The interior of the restaurant is beautiful, very modern & spacious with vaulted ceilings & with an abundance of staff.

The menu is split up in bite-sized, not really shareable items (each around 3-5€), then small plates at various prices – all of which are amazingly reasonable for a 1-star Michelin.

They start you off with The Best Bread Of My Life served with olive oil I barely tried bc it comes with WHIPPED, SEASONED LARD. Holy shitballz I could’ve made a meal of that alone!
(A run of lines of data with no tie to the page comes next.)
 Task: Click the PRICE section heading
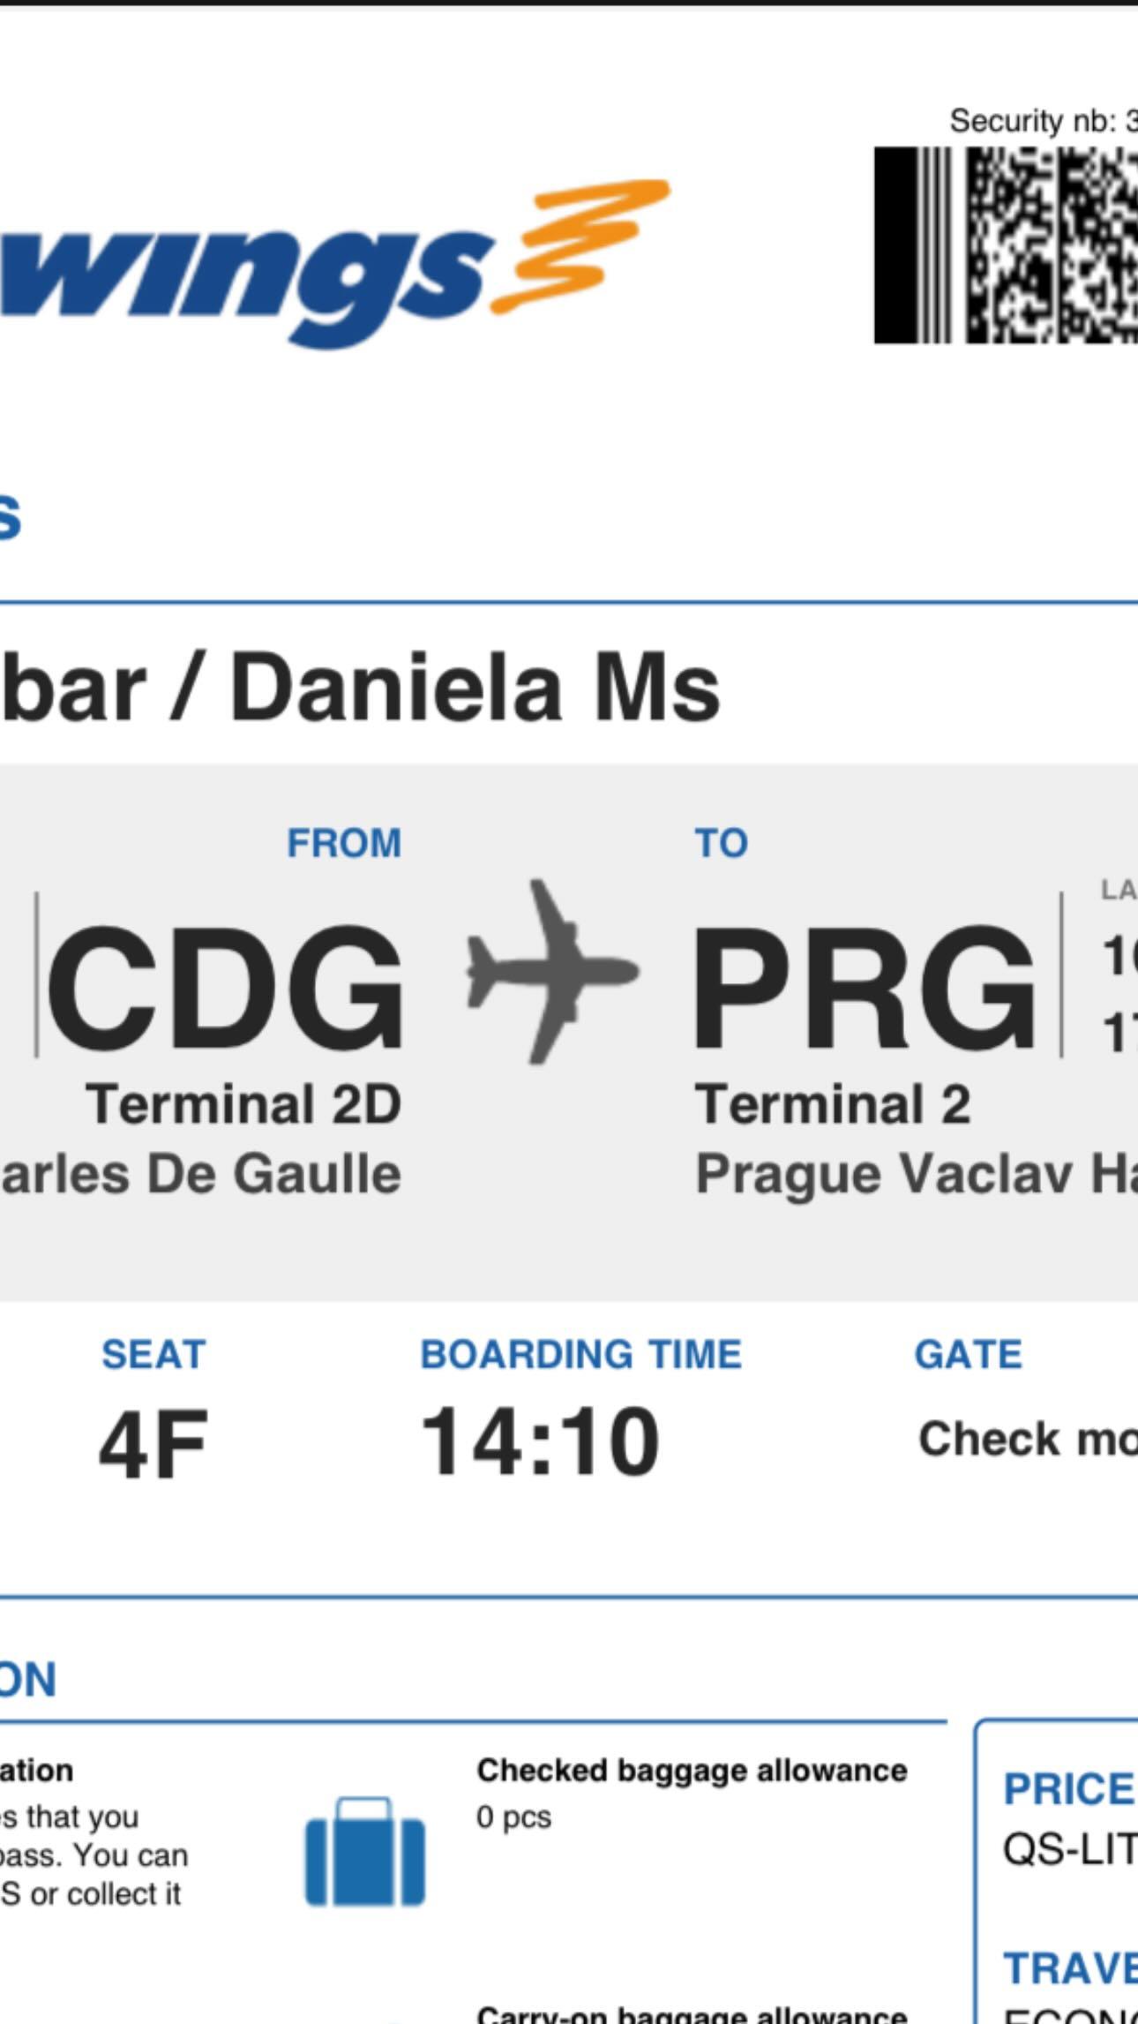click(x=1068, y=1790)
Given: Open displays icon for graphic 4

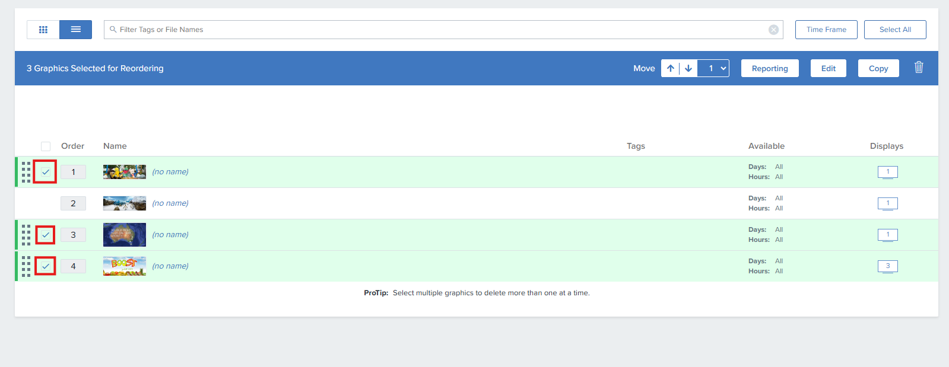Looking at the screenshot, I should pos(887,266).
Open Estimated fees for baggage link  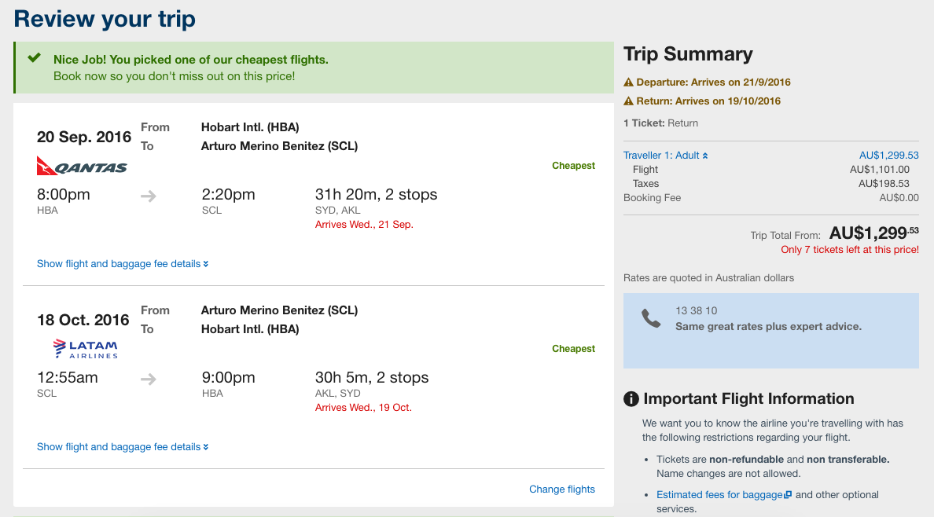coord(719,495)
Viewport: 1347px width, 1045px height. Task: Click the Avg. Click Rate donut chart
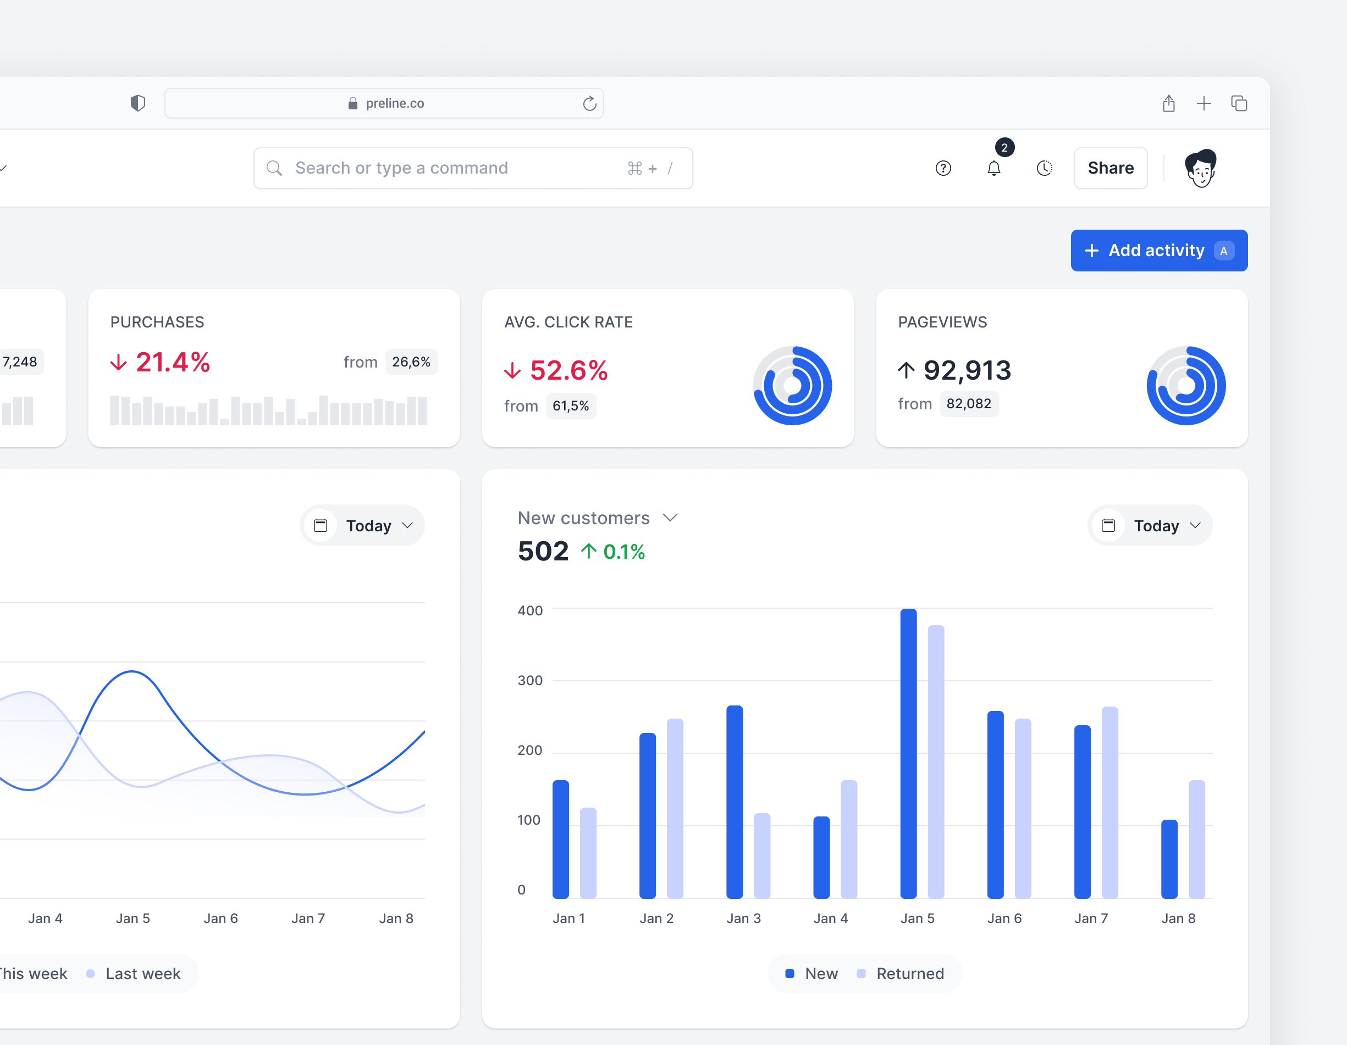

We then ordered two each of the golden amberjack, oyster & shiso (the seafood wrapped in the leaf) and the sardine, guanciale, parsley on bread. OMG. The shiso wrap was a beautiful morsel of food, and the sardine bread revelatory.

We only got one order of the “Minhota” beef tartare, shiitake & grilled cabbage, and the smoked quail egg, marron & cured loin. Good decision. The tartare was very bland, or at least completely overwhelmed by the shiitake flavor, and the smoked yolk just sat on the plate on top of a drop of sauce and covered with what looked like a slice of spicy salami. Meh. Weakest dishes of the night.

Our ‘mains’ were Iberico pork presa on turnips and turnip tops, and yellowfin tuna belly with seaweed rice and spider crab emulsion. The pork was cooked perfectly MR, but was a bit tougher than I’d expect from the pork equivalent of Wagyu. The tuna belly dish was incredible. A plate of ocean that the two British ladies behind us didn’t like, sent back, and didn’t want to pay for. Ok, Karen. That’s not how that works :wink:

We were pretty stuffed by then (since I couldn’t stop slathering lardo on the bread), but knew we had to order the highly touted mushroom ice cream. It comes with caramel sauce (lots of it) & pearl barley, the latter of which added absolutely nothing besides the texture of horse feed. The ice cream itself was wonderful – and why wouldn’t it work? Mushrooms and cream are a match made in heaven. We shared a bottle of organic Vinho Verde we didn’t quite enjoy as much as the 1.99€ bottles at the minipreço we keep getting hahaha, a glass each of Nebbiolo for our final dish, and porto as a digestif.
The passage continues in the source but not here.